On “closing the gender wage gap”: no, it won’t “pull half of working single moms out of poverty”

On “closing the gender wage gap”: no, it won’t “pull half of working single moms out of poverty”

Here’s a piece that appeared in the Wonkblog at the Washington Post last week, “Closing the gender wage gap could pull half of working single moms out of poverty.”

My first reaction:  bad math.

Some time ago, I had played around with census figures, and learned that, at the lower end of the pay scale, women’s earnings are much closer to men’s than at the top.

Here’s my table:

Women’s pay as % of men’s, 2013
1st decile        0.899
1st quartile     0.880
median            0.821
3rd quartile     0.781
9th decile         0.758

Hence, the finding that the Post touted, that

The country’s number of working single mothers who live in poverty would drop from about 30 percent to 15 percent, researchers estimate, if they earned on average as much as comparably skilled men.

seemed pretty suspect.  If low-earning women earned as much as low-earning men, the needle would move some, but it’s not possible for it to make that dramatic a difference unless vast numbers of single moms were just a smidge below the poverty line and only small increases were required to bump them up.

What’s more, the source they site, a link to the Institute for Women’s Policy Research, provides no additional information, just the same graph as the WaPo reproduces, with no source data or methodology.  So I thought I was at a dead end, until today, in the Chicago Tribune, the same article was reprinted and I saw something I hadn’t seen before:

But jobs more often held by female workers without college degrees (child care, retail, administrative work) tend to pay much less than roles dominated by men with the same level of education (plumbing, electricity, contract work).

If the study’s methodology was indeed to compare pay rates of female-dominated no-college-degree-required jobs to pay rates for male-dominated no-college-degree jobs, well, then, their results are explainable, but meaningless.  Plumbers and electricians are skilled trades which require, though not a college degree, a significant degree of training via an apprenticeship.  I’m not sure what “contract work” means, but perhaps this is construction work?  And, in contrast, retail work requires no specialized skills, child care may only require a class or two in child development, and secretarial work varies greatly in the level of training and experience required.  (My employer wants its “admins” to be college educated, but expects them to do more than just typing and pays them accordingly — they, not the actuaries, are responsible for ensuring that everything that goes to a client follows the prescribed format, even including color scheme.)

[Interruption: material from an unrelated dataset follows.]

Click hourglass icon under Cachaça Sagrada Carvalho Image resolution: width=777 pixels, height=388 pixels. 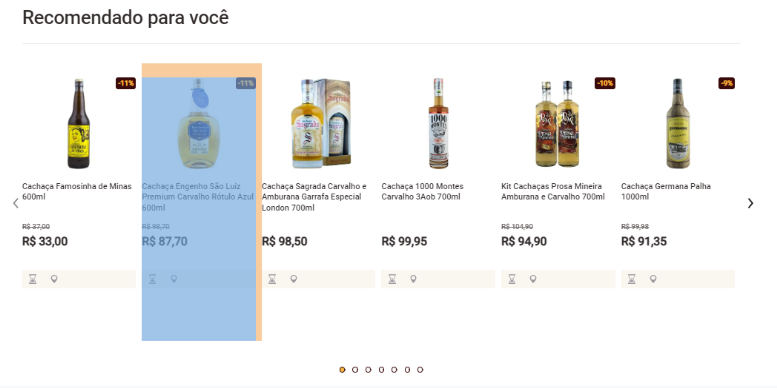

I’m not even going to address the issue that male-dominated jobs require a lot more physical work, and often are riskier as well.  Let’s just file this one, instead, under “Higher Education Bubble” by observing that the study’s author and/or the Post simply treated all non-college-degree jobs as equivalent, without acknowledging the real skill involved in many of these occupations, and then seemingly made the leap to “on average, they should all pay the same.”